══ DATA FOR ANALYSIS
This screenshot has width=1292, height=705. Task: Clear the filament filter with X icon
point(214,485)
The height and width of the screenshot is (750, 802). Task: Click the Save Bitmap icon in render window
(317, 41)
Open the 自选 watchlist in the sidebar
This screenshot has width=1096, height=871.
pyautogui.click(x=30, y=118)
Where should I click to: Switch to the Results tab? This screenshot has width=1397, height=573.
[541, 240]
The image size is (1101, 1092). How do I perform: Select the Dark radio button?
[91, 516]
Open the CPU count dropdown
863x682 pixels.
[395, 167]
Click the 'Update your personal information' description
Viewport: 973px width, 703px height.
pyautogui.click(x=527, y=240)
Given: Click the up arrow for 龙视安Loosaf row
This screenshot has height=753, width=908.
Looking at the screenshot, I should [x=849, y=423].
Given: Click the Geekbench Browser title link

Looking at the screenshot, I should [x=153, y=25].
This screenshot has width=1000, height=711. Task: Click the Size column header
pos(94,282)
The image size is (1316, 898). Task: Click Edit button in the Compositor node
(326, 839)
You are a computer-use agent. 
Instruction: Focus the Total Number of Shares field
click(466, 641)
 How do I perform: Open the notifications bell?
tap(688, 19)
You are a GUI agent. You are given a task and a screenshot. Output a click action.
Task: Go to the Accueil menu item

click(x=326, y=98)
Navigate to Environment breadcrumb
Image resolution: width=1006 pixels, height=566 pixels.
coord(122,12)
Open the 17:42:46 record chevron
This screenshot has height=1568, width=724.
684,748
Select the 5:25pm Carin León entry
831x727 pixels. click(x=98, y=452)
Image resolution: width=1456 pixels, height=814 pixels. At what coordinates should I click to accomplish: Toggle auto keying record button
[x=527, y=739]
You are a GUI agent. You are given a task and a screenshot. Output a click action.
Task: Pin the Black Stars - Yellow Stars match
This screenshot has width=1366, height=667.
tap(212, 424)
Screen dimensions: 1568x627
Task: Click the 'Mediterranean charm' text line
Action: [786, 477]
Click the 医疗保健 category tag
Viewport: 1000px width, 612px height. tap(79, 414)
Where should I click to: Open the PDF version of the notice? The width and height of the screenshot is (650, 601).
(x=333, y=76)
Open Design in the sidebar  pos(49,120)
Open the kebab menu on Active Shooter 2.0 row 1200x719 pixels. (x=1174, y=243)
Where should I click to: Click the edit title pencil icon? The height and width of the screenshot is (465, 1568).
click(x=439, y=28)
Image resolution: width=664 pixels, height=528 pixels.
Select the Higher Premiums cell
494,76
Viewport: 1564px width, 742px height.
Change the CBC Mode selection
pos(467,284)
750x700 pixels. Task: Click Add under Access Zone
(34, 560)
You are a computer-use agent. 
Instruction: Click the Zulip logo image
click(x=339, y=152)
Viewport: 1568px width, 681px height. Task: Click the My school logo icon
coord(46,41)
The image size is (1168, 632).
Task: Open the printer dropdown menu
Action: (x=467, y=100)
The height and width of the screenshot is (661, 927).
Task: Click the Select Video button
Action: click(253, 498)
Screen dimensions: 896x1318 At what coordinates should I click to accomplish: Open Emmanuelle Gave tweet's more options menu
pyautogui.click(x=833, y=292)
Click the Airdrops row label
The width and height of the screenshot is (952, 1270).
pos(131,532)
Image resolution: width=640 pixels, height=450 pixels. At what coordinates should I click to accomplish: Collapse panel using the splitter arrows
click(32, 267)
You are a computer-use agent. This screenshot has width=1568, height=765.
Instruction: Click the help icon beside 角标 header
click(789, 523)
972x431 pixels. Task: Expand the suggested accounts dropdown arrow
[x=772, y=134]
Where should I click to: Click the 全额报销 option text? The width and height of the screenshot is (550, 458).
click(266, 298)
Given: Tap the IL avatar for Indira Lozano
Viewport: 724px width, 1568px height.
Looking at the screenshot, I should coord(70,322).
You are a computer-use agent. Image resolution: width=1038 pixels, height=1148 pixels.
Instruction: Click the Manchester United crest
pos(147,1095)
════
**TRY IT**
Write out exactly the lines above from the line with "972x431 pixels. Task: Expand" through the line with "Given: Tap the IL avatar for Indira Lozano", both of them included, and leave out all other lines.

**TASK OUTPUT**
972x431 pixels. Task: Expand the suggested accounts dropdown arrow
[x=772, y=134]
Where should I click to: Click the 全额报销 option text? The width and height of the screenshot is (550, 458).
click(266, 298)
Given: Tap the IL avatar for Indira Lozano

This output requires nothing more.